*THE TASK*:
Rewrite the entries as a Markdown table from the line containing "Click Create application" through the last line of the entries. Use the columns Row and Line, and omit blank lines.

*THE RECORDS*:
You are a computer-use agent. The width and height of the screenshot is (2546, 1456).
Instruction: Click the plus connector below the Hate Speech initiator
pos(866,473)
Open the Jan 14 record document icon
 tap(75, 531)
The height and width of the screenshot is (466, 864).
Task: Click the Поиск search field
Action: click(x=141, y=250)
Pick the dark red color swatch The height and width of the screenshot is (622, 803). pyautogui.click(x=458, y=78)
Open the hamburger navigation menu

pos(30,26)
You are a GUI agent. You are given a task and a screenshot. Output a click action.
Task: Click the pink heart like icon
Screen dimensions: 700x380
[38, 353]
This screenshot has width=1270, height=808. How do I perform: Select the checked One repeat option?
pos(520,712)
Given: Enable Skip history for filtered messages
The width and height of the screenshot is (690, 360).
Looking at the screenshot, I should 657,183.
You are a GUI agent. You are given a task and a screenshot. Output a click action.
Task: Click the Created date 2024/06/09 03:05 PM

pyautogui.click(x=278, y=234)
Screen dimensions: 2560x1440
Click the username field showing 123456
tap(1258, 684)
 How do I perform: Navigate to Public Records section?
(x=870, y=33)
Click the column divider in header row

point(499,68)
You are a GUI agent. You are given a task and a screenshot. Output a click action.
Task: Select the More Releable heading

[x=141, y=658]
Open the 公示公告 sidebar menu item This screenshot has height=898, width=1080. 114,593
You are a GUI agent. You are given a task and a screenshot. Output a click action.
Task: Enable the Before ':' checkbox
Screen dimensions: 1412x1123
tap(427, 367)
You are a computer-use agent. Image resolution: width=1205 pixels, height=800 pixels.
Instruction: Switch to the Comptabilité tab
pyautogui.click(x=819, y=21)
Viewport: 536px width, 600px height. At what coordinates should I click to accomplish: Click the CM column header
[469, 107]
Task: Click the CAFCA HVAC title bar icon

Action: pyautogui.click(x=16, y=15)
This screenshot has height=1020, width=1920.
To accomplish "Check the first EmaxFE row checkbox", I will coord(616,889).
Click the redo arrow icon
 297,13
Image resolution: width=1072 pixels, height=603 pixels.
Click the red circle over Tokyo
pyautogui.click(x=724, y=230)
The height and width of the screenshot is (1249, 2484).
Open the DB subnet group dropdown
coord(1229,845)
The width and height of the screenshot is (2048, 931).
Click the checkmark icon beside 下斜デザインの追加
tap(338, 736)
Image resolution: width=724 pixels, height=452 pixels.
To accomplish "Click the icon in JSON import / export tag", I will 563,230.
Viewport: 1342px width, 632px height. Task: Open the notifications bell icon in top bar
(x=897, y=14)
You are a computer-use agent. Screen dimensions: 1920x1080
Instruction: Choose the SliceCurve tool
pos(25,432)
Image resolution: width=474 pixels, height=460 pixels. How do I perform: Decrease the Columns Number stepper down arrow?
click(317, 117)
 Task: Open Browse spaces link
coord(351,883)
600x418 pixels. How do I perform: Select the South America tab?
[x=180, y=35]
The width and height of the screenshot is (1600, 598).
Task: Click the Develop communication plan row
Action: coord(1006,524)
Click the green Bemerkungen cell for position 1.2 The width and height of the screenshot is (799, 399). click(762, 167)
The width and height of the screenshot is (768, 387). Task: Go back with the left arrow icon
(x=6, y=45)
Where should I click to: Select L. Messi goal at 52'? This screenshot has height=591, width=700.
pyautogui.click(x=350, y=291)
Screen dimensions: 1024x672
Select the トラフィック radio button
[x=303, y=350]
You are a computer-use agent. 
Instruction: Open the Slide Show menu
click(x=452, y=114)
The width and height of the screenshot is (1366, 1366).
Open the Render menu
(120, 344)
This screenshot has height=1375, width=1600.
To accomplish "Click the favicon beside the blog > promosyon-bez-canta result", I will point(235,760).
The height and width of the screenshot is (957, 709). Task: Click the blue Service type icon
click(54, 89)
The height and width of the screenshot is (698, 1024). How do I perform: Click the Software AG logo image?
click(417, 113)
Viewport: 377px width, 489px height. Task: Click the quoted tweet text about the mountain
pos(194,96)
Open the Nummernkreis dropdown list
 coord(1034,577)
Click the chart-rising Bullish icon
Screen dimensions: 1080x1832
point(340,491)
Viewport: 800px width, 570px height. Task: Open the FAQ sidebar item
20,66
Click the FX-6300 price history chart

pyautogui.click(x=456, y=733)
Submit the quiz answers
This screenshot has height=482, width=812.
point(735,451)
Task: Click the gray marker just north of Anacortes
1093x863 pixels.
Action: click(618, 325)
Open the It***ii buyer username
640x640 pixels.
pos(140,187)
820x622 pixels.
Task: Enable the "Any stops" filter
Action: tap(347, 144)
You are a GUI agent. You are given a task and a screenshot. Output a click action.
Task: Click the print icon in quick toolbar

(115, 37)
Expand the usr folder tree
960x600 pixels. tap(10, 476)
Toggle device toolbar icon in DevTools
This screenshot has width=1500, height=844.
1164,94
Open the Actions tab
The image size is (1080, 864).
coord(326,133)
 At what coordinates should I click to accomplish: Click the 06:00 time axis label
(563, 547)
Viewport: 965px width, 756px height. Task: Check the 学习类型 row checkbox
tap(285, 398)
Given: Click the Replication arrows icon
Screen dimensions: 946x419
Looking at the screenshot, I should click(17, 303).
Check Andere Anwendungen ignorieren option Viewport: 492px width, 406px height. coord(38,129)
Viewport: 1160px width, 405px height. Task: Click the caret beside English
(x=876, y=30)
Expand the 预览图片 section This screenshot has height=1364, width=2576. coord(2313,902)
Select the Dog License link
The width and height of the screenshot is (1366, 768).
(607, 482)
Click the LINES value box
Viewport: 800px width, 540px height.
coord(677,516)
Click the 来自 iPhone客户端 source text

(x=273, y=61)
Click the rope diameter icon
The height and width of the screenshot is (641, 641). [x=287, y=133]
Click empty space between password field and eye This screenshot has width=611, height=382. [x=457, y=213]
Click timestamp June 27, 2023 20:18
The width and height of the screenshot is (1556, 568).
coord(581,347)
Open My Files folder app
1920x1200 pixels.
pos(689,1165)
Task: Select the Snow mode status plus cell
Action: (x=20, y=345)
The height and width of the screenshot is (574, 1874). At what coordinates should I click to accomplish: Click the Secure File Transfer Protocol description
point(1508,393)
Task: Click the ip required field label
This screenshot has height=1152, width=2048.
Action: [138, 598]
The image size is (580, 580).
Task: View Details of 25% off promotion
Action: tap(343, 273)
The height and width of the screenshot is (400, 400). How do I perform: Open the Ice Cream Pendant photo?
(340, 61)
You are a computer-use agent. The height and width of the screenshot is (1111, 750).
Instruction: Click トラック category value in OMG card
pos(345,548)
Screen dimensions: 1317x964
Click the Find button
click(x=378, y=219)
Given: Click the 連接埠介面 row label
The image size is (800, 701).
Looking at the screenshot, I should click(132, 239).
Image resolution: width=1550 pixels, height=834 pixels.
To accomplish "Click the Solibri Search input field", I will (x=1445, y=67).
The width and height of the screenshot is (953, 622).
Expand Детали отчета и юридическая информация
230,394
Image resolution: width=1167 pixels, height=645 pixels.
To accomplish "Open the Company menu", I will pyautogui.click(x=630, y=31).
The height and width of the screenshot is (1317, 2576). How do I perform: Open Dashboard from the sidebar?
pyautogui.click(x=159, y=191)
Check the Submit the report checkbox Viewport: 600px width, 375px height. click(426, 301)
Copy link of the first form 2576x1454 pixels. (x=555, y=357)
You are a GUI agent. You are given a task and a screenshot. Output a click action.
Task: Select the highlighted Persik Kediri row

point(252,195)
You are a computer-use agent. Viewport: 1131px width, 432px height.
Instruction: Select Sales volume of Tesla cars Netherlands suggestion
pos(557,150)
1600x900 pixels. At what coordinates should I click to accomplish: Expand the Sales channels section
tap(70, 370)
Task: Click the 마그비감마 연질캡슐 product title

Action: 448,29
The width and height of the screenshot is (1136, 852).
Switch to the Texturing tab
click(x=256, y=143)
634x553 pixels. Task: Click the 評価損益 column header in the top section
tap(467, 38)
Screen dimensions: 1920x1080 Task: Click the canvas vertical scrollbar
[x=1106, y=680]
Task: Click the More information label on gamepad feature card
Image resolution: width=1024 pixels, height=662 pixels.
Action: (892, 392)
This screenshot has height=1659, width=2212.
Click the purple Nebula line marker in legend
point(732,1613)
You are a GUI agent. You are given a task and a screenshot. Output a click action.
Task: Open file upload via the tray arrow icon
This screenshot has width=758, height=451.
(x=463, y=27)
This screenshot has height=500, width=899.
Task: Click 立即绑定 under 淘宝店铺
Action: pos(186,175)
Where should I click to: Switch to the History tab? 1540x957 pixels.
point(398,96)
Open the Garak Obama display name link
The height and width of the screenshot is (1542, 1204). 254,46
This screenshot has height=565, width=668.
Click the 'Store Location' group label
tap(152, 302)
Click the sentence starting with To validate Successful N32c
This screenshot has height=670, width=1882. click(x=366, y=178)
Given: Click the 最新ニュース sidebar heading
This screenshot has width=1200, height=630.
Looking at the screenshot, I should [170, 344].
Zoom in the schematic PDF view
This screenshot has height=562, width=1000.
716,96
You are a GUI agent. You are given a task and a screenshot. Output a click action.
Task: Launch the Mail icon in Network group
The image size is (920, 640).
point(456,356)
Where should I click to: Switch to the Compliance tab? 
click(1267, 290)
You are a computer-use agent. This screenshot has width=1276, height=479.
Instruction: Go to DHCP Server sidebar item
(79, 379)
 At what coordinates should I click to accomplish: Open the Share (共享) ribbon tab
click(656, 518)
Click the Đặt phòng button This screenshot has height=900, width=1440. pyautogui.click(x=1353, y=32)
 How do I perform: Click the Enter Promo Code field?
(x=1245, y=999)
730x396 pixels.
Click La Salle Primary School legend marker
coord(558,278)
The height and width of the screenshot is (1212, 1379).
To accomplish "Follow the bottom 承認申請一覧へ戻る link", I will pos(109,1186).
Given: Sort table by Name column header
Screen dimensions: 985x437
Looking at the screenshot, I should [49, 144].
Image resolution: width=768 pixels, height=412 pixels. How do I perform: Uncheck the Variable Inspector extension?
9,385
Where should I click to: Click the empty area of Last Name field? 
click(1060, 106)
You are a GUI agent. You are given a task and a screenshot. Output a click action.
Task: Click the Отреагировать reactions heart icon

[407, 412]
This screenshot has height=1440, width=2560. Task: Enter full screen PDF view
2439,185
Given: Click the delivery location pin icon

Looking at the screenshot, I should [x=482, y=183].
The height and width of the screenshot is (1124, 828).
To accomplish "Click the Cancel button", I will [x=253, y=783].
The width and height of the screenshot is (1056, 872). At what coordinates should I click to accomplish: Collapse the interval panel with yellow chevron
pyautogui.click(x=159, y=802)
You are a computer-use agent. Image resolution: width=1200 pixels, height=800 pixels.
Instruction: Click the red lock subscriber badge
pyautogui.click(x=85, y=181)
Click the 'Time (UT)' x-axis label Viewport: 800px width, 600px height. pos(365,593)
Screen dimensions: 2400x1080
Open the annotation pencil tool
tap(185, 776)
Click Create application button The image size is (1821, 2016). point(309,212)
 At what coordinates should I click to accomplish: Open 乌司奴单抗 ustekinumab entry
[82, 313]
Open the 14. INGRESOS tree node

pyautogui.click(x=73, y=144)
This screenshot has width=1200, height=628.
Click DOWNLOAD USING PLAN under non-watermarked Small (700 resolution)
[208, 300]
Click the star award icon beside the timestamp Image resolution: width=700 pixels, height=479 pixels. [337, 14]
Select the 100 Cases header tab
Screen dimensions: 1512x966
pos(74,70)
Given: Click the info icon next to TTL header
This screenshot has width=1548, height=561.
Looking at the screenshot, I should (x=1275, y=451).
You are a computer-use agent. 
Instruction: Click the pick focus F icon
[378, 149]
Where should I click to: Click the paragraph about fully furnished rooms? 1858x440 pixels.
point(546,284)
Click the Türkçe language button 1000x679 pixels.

*EXERCISE SOLUTION*:
| Row | Line |
|---|---|
| 1 | Click Create application button The image size is (1821, 2016). point(309,212) |
| 2 |  At what coordinates should I click to accomplish: Open 乌司奴单抗 ustekinumab entry |
| 3 | [82, 313] |
| 4 | Open the 14. INGRESOS tree node |
| 5 | pyautogui.click(x=73, y=144) |
| 6 | This screenshot has width=1200, height=628. |
| 7 | Click DOWNLOAD USING PLAN under non-watermarked Small (700 resolution) |
| 8 | [208, 300] |
| 9 | Click the star award icon beside the timestamp Image resolution: width=700 pixels, height=479 pixels. [337, 14] |
| 10 | Select the 100 Cases header tab |
| 11 | Screen dimensions: 1512x966 |
| 12 | pos(74,70) |
| 13 | Given: Click the info icon next to TTL header |
| 14 | This screenshot has width=1548, height=561. |
| 15 | Looking at the screenshot, I should (x=1275, y=451). |
| 16 | You are a computer-use agent.  |
| 17 | Instruction: Click the pick focus F icon |
| 18 | [378, 149] |
| 19 | Where should I click to: Click the paragraph about fully furnished rooms? 1858x440 pixels. |
| 20 | point(546,284) |
| 21 | Click the Türkçe language button 1000x679 pixels. |